Hong Kong, China (CNN) -- Governments are taking precautions and conducting thorough inspections of Japanese food, which is popular worldwide and available at high-end stores around Asia, and specialty shops in Europe and the United States.
Hong Kong's Center for Food Safety has conducted radiation tests on at least 34 samples of fresh vegetables, meat and fish from Japan. The center reports all test results were satisfactory.
"As far as radiation is concerned, I think the most at-risk articles are those fresh products, perhaps dairy products, fresh fruits and vegetables," Dr. York Chow, Hong Kong's Secretary for Food and Health, said earlier this week.
"In case we detect anything, of course, we will ban those products from Hong Kong."
Thailand's government is focusing on Japanese imports of meat, milk, fish and seaweed.
A radiation physicist from the Office of Atoms for Peace has told CNN the agency will work with Thailand's health ministry to do random checks of imported food from Japan.
India on Tuesday also ordered radiation tests of Japanese food at its ports and airports. Only food originating from Japan after March 11 will be tested.
Tokyo resident Paul Yang said his family is not changing its eating habits.
"I am not worried about the safety of Japanese produce," the father of two said. "The majority of farm produce and agricultural products come from warmer areas, therefore farther away from the Fukushima area (where the nuclear reactor is)."
"Also, many of the products are labeled with their origin of production so we would know if it is from Fukushima. Right now, the radiation level within 20 to 30 kilometers (12 miles to 18.6 miles) of Fukushima is high, but as soon as you move away from the origin of radiation, the effects of it fall dramatically," Yang said.
"The closest location that produces significant amounts (of fresh produce) for Tokyo, for example, is Chiba or Ibaraki prefectures, which is approximately 150 to 200 kilometers (93 miles to 124 miles) from Fukushima."
While Yang is not worried, the perception of possibly tainted produce is already having a knock-on effect.

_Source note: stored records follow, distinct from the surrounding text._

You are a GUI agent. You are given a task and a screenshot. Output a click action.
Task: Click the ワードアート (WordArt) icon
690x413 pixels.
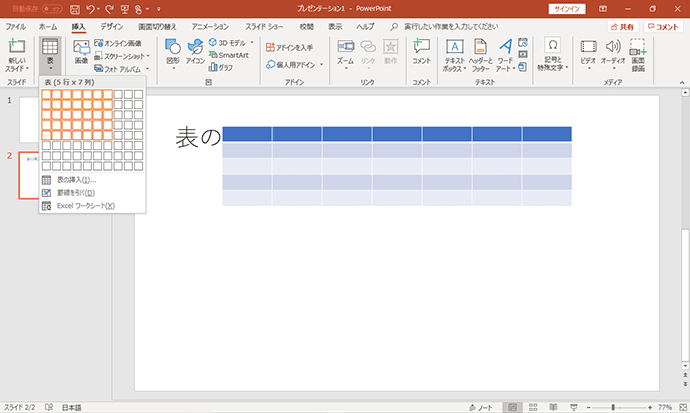(x=505, y=55)
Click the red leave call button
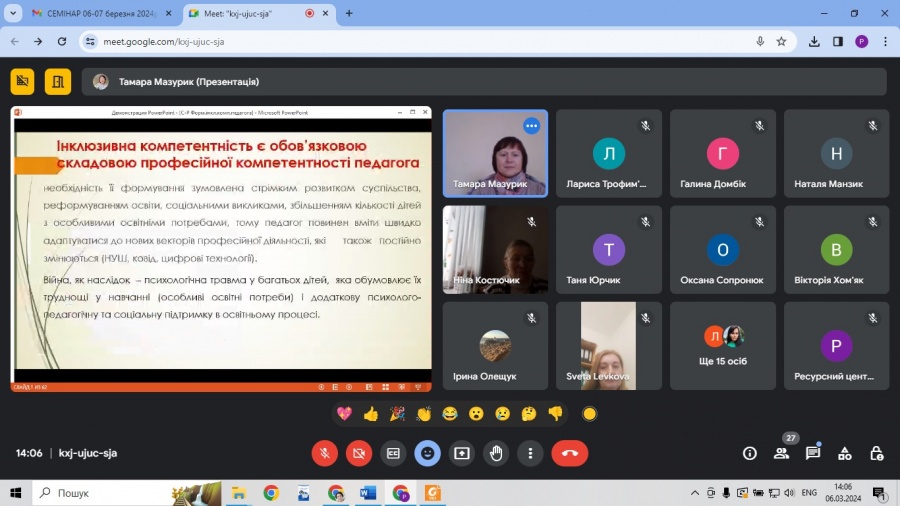 click(569, 453)
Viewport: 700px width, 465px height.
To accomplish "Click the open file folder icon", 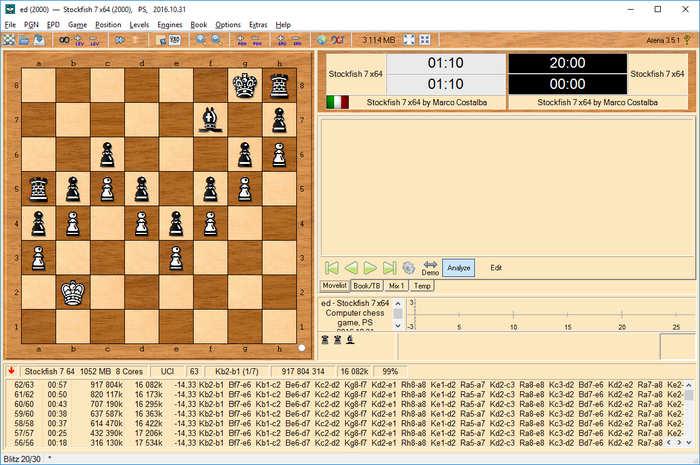I will point(23,39).
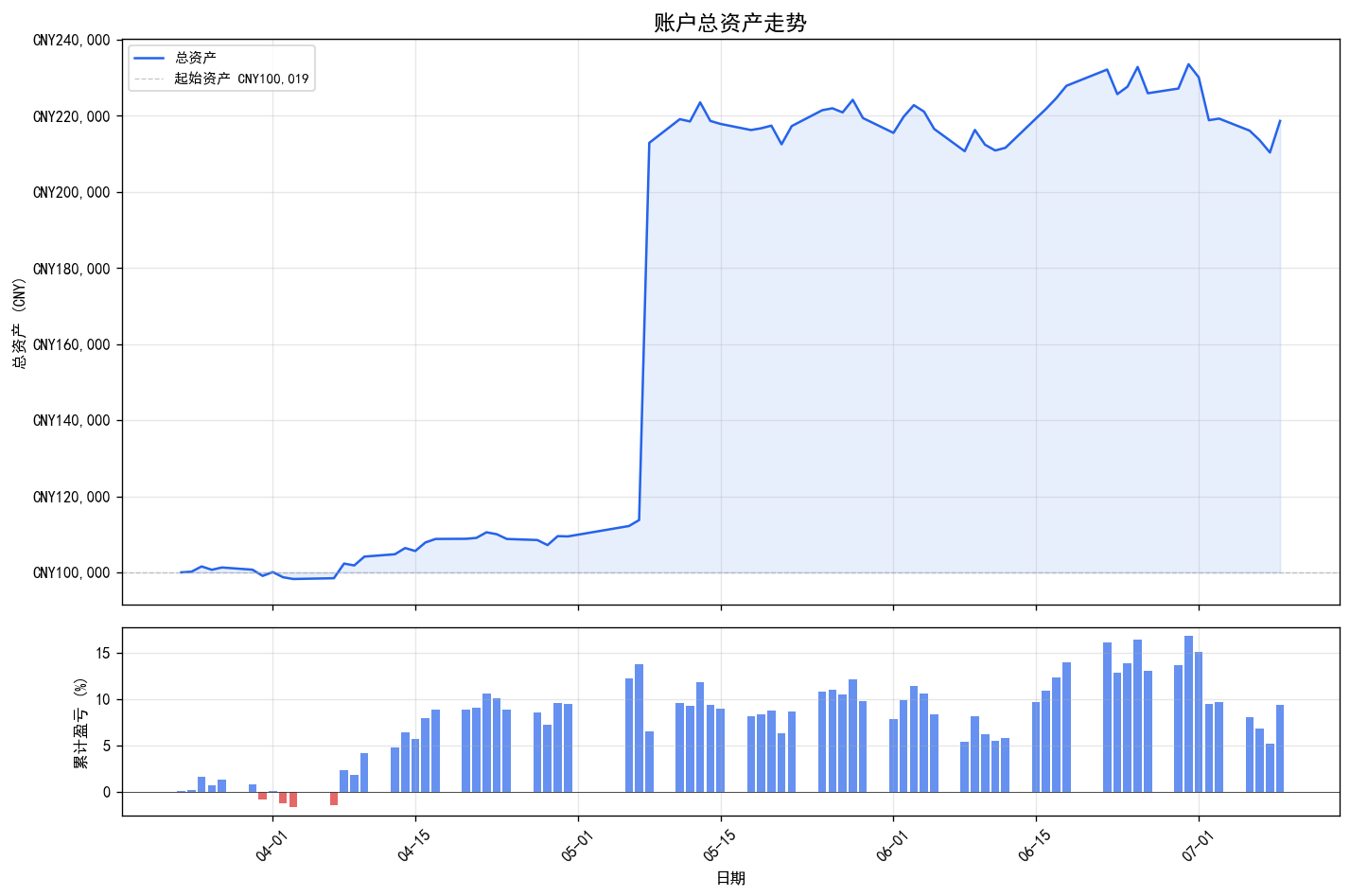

"We're already hearing talk in our office about women stopping to buy Japanese cosmetics," said Kirby Daley, a senior strategist of Newedge Group. "We're talking about Japanese food imports being stopped and we're not going to be trusting the sushi."
Daley told CNN's World Business Today program that the talks will affect a weak economy.
"These are all anecdotal, but this is what will weigh on the economy for a long time," Daley said. "And the economy is not that strong to start with."
Peter McGuire, an independent market strategist based in Australia, says it is too early to say whether the quality of Japanese food will change because many products shipped before the earthquake are still on store shelves.
"We just have to see the severity of this. It's so hard to speculate," he said.
One item that's selling out: Japanese baby formula.
In Hong Kong, many parents bought extra boxes of the formula manufactured before Friday's earthquake and tsunami.
Caroline Smith DeWaal, food safety director of Center for Science in the Public Interest in the United States, said she is not worried about Japan's food safety for two reasons.
"Japan is a net importer of food and (it) has one of the best food safety systems in the world," she said in an email to CNN.
De Waal also compared the Fukushima situation with the 1986 Chernobyl accident and its impact on food.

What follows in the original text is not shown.